- Theatrical release poster
- Directed by: Ruby Yang
- Produced by: Ruby Yang
- Cinematography: Mike Mak Hoi Ki Law
- Edited by: Ruby Yang
- Music by: Brian Keane
- Release date: 8 April 2018;
- Running time: 57 minutes
- Country: Hong Kong
- Languages: English Tibetan

= Ritoma =

2018 Hong Kong documentary by Ruby Yang

Ritoma (traditional Chinese:仁多瑪; Simplified Chinese:仁多玛) is a documentary film directed, edited and produced by Oscar-winning filmmaker Ruby Yang. It features Tibetan nomads who are passionate about basketball. This film mainly explores how Tibetans preserve their disappearing nomadic culture whilst cope with new challenges through basketball. Alongside with poverty issue and modernization.

== Synopsis ==
For thousands of years, Tibetans have been practicing nomadic pastoralism on the Tibetan plateau, in Gansu Province, China. Until recently, climate change and more children attending school has made this long-established practice impossible to continue. Meanwhile, Tibetans have a deep-rooted love for basketball. But they have no strategy nor proper training for them to win tournaments. Now, having a former college basketball player as their coach enables their passion for basketball to blossom.

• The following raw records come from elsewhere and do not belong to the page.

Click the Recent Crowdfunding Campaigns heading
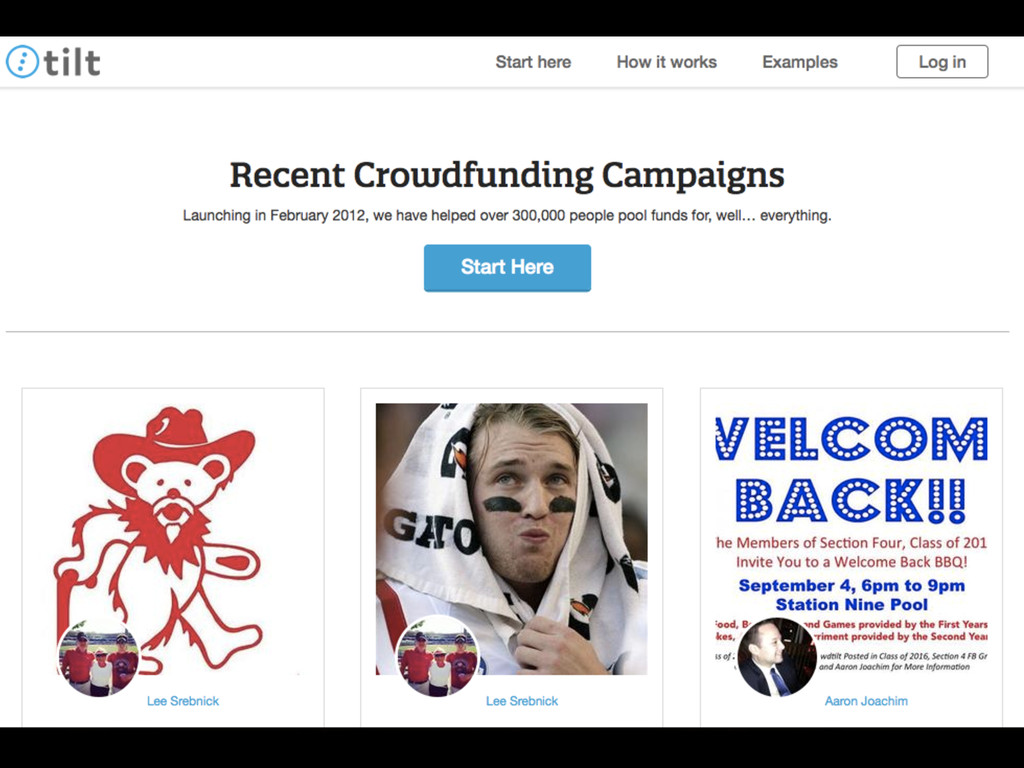Image resolution: width=1024 pixels, height=768 pixels. 507,175
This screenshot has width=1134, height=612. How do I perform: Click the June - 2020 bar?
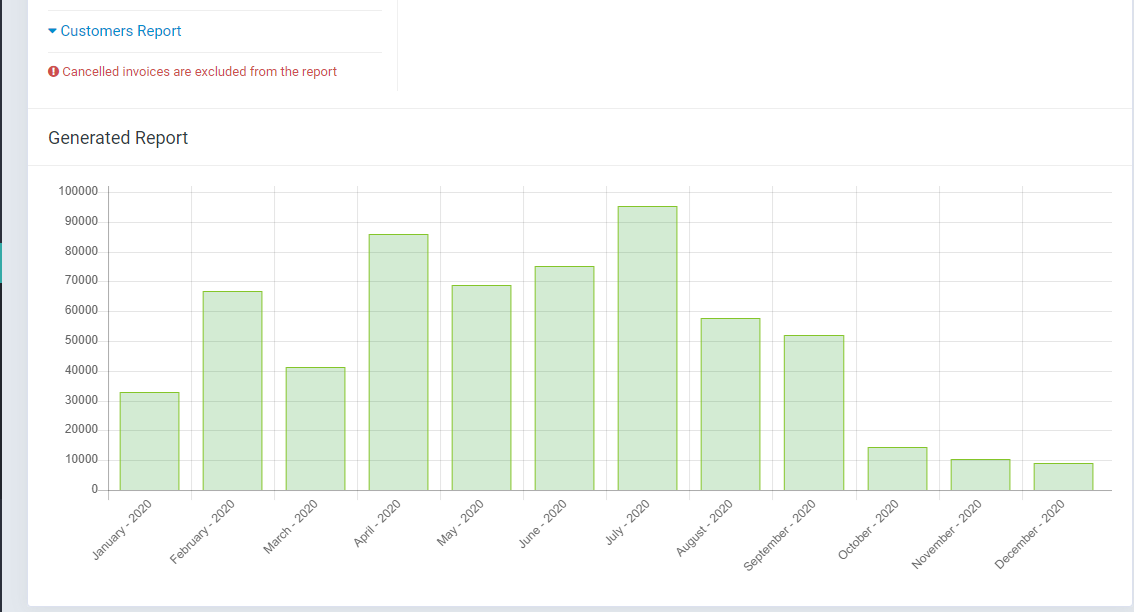[564, 378]
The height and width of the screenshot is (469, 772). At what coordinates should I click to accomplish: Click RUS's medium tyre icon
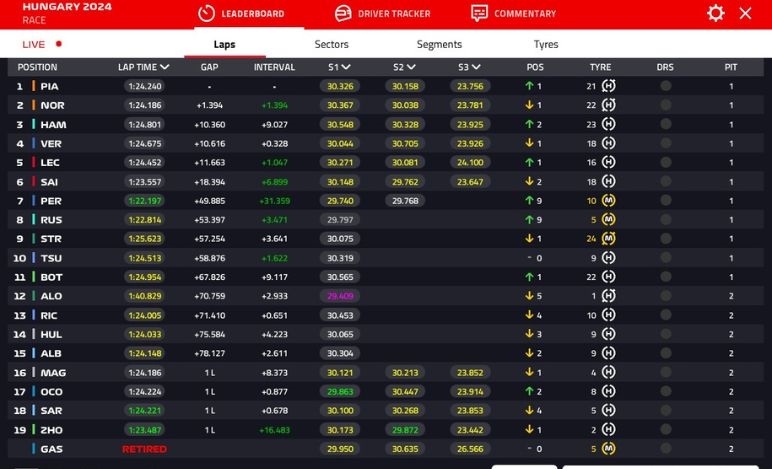point(608,220)
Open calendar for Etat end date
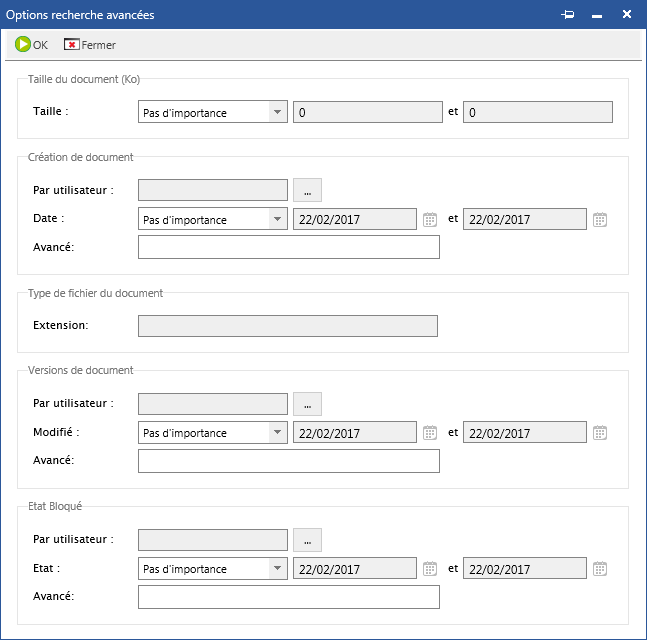Image resolution: width=647 pixels, height=640 pixels. (600, 569)
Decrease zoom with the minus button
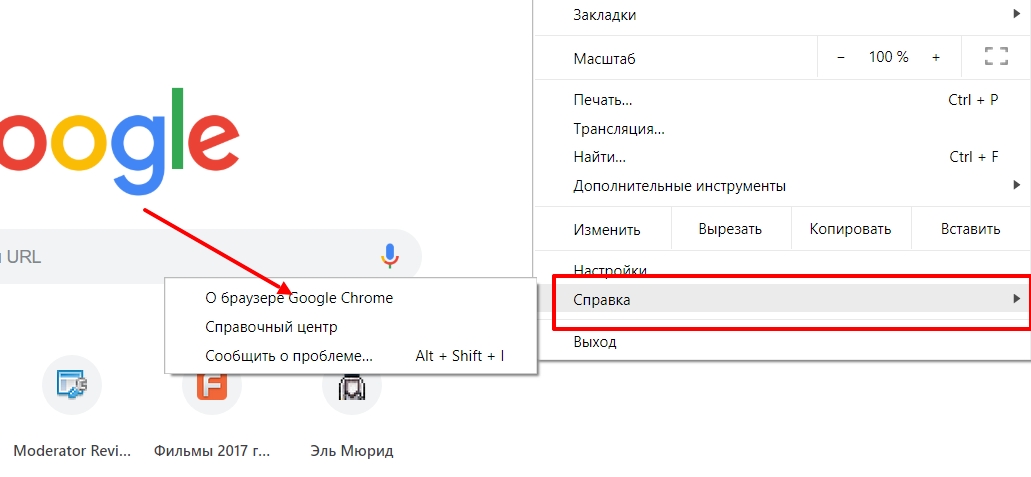The image size is (1031, 477). point(841,57)
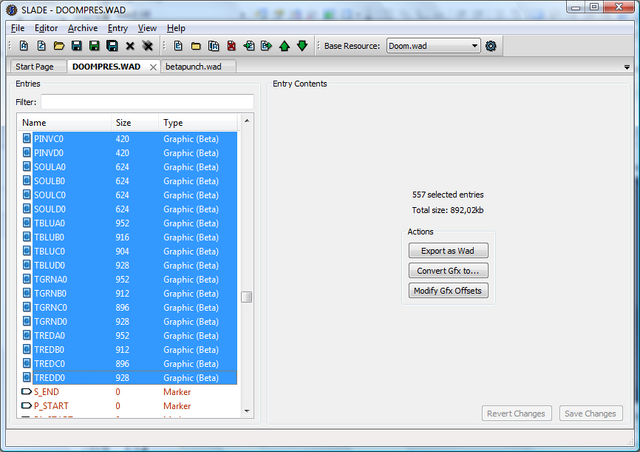Image resolution: width=640 pixels, height=452 pixels.
Task: Close all archives with double-X icon
Action: (x=147, y=46)
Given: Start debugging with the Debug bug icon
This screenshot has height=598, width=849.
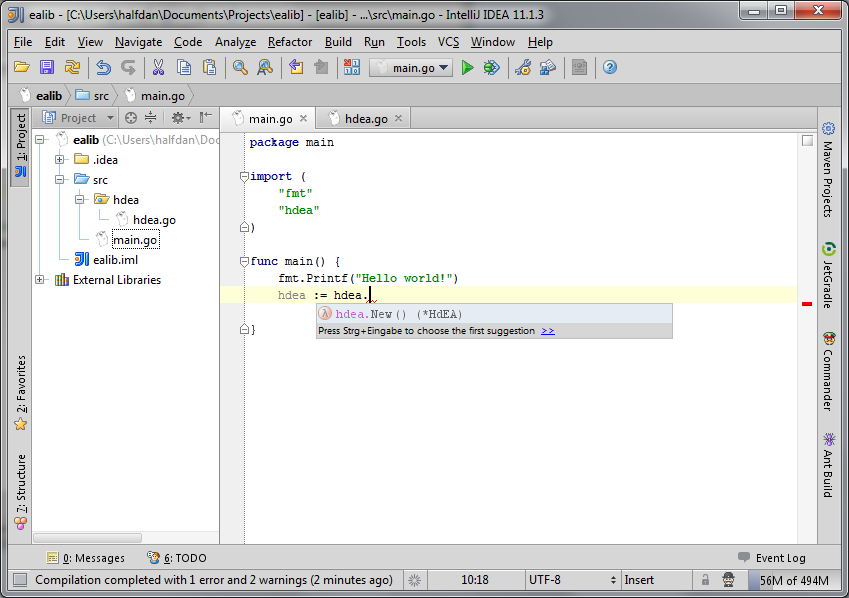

The film begins with Jampa, a poet, reciting a romantic poem on the Tibetan green pasture. Using him as a lead, the film follows the Norlha basketball team from Ritoma. Players of this team come from diverse backgrounds, from dyer to former monk, but they all share the same commitment towards basketball. The basketball team was given proper training by Norlha workshop founded by social entrepreneurs, Dechen Yeshi and her mother Kim Yeshi. Besides, they opened a textile workshop that gave young Tibetan women the opportunity to earn income and break through the social stigma that women are homemakers and child-bearers. With people in the community being more open-minded, women are able to play basketball without judgment. Although modernization could alleviate poverty and relieve the effects of climate change, is it worth sacrificing their original culture. This question is left for the audience to ponder.